6:15 PM - 7:30 PM
[SIT35-P06] Experimental presentation of plate subduction using paraffin wax
Keywords:analogue experiment, plate subduction, paraffin wax, glass walls tank, slab pull
To control the complex heat and convection processes and for easy observation we constructed a glass tank with an inner size 120x23x4cm. The walls are constructed from double pane glass with panes separated by air gap to reduce heat loss, and reinforced with aluminum plates and bars. The paraffin was melted from bellow by a copper heat-sink containing 24 ceramic heating elements. To reduce heat loss to the back wall, the wall was isolated with 8cm thick foam. At the boundary layer where the paraffin wax was sticking as it cooled down we applied NiCr wire heater to the inner walls. All heating sections were controlled by variable controllers. We cooled the top layer of the wax with a cold air flow carefully controlled with thin foam plates from a vat filed with liquid Nitrogen.

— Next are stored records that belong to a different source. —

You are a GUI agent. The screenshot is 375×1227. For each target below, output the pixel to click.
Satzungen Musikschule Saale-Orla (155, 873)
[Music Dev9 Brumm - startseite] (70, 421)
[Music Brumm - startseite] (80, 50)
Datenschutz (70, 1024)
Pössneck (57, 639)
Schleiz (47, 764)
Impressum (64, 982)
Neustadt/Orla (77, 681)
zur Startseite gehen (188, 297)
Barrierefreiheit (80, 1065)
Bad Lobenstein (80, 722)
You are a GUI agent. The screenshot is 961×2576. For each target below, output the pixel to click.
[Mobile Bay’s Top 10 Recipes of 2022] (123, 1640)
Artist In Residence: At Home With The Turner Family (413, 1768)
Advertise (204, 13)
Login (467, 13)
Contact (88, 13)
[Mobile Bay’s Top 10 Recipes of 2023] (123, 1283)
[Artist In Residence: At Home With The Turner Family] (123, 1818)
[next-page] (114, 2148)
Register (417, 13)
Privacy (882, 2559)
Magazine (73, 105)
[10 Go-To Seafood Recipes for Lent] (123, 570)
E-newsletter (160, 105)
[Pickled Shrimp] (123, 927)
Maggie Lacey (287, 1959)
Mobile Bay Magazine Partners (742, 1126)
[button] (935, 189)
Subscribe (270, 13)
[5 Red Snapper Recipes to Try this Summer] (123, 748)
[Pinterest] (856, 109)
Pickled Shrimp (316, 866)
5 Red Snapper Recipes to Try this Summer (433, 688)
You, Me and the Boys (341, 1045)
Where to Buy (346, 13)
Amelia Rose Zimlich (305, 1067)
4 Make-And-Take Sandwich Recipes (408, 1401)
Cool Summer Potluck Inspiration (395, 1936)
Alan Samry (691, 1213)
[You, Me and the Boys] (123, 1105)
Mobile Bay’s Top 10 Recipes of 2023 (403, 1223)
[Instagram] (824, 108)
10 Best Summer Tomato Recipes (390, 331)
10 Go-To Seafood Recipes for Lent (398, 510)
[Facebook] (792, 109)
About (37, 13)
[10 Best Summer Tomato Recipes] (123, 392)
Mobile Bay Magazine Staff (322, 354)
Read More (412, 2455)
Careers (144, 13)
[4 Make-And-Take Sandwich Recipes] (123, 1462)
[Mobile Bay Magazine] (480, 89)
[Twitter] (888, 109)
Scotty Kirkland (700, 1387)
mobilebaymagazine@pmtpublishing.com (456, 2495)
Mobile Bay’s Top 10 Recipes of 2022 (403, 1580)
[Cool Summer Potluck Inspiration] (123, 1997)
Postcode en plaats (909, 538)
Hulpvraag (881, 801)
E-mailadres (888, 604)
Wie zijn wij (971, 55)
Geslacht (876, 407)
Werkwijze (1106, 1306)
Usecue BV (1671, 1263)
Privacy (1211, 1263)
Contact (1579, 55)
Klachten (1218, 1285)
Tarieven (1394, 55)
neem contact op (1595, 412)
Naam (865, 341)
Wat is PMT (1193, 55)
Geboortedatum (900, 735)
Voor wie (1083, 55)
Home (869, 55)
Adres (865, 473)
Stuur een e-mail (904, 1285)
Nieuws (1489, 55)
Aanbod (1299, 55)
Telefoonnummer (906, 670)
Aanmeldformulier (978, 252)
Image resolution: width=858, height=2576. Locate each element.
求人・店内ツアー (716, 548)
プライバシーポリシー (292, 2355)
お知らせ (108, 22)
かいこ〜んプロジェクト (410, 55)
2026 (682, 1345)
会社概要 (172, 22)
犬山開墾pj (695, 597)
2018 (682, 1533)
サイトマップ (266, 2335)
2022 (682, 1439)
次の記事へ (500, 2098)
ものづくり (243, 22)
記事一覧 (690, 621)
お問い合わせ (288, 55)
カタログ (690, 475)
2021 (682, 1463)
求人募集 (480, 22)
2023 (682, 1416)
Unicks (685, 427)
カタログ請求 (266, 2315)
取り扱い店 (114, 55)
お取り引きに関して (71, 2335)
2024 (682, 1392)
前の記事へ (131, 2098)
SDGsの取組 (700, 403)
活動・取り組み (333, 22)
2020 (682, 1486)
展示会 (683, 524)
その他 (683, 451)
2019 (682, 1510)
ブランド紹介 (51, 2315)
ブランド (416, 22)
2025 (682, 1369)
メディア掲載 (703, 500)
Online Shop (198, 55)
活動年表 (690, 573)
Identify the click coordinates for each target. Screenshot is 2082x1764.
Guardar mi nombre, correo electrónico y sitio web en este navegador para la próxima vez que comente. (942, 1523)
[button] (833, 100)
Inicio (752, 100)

The biggest challenge was the “frosting” effect especially on the front uninsulated wall that prevented the “subduction” of the forming “crust” to deeper levels. External wall temperature was 65℃, 70℃ was measured at the boundary level by the wire heater, while the wax inside the tank was at 80℃. Some external force was necessary to initiate a start of subduction. The maintenance of balance between the various heaters, the wall temperature, the wax temperature and the cooling rate was critical for the successful completion of the experiment.
We observed continuous subduction and clear “crust” forming with subsequent “subduction”. We can say that our experiment properly reproduces the general features of plate motion of the earth. Artificially fracturing or weakening the boundary layer and applying a vertical, downward external force were required to initiate subduction in addition to collision of the plates. The thickness of the plate was the primary parameter controlling subduction behavior and plate motion. The plate showed elastic and plastic behavior depending on its thickness and temperature. A cold and thick “plate” did not subduct even after applying an external force, and formed a stagnant lid. A hot and thinner “plate” did not show continuous subduction behavior, plate motion stopped soon after subduction was initiated, possibly because the slab pull force from the thinner partially subducted slab was too weak. Our experiment results suggest that the driving force of subduction and plate motion is slab pull, not the thermal convection of the molten paraffin or ridge push. We will present photos and videos of the observed processes.
Improvements to the tank and heating elements design are necessary to provide better and easier control over the experiments.